■ **Passage shown**
'''

COPY requirements.txt .
RUN pip install -r requirements.txt

CMD ["python", "/app/src/weather_etl.py"]

b. Building a Docker image from that Dockerfile

docker build -t weather-data-etl-docker-image .

Run the docker image locally to check if everything is working

docker run -p 8080:8080 --env-file .env -e PORT=8080 weather-data-etl-docker-image

Tag the new image for the Artifact Registry:

docker tag weather-data-etl:0.1.0 europe-west10-docker.pkg.dev/dd-testtask-rf-016d/weather-data-etl-docker-image/weather-data-etl:0.1.0

Authenticate Docker to GCP

gcloud auth configure-docker europe-west10-docker.pkg.dev

Push the updated image to the Artifact Registry:

docker push europe-west10-docker.pkg.dev/dd-testtask-rf-016d/weather-data-etl-docker-image/weather-data-etl:0.1.0

When everything works successfully, you should be able to see the docker image pushed to the Docker Repository created in the Artifact Registry with the name ‘weather-data-etl-docker-image’

c. Deploying the Docker image to Cloud Run

Enable the Cloud Run API in your Google Cloud account

Create a Cloud Run service in Google Cloud before deploying the application.

'''

■ **Records**
'''

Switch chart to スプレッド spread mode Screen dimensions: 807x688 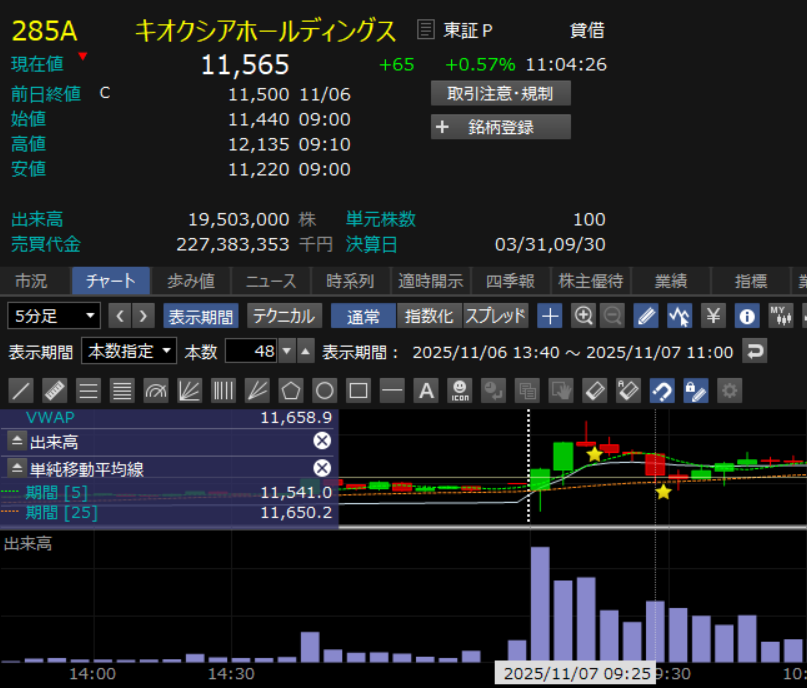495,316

'''
'''

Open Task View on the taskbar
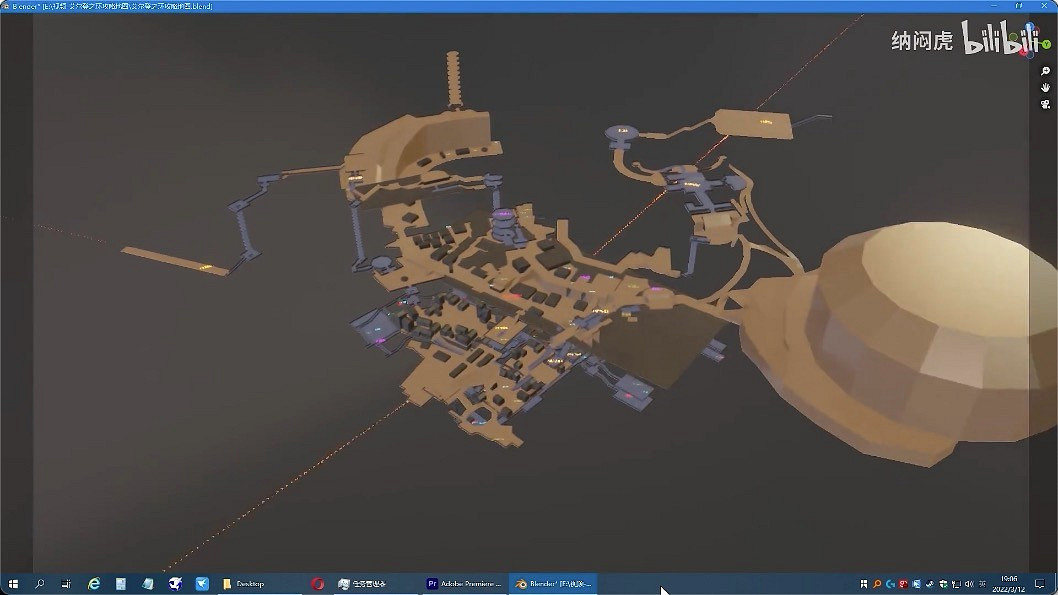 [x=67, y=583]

'''
'''

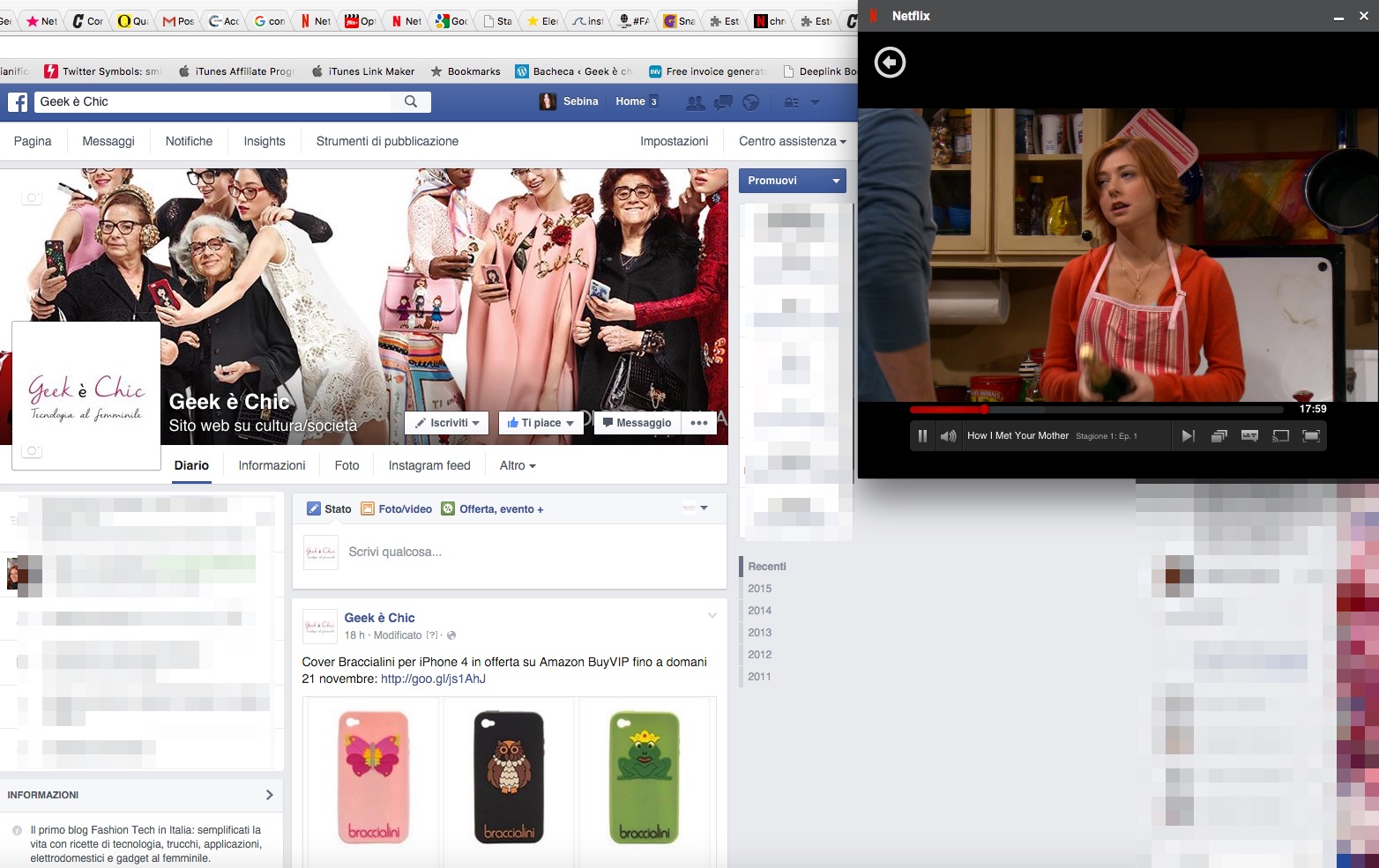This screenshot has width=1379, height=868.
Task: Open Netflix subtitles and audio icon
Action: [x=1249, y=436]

'''

■ **Aim**
Can you pull out the part of the Docker deployment walkthrough that opens with the words containing "When everything works" and closes with "deploying the application.", copying it word for word?

■ **The result**
When everything works successfully, you should be able to see the docker image pushed to the Docker Repository created in the Artifact Registry with the name ‘weather-data-etl-docker-image’

c. Deploying the Docker image to Cloud Run

Enable the Cloud Run API in your Google Cloud account

Create a Cloud Run service in Google Cloud before deploying the application.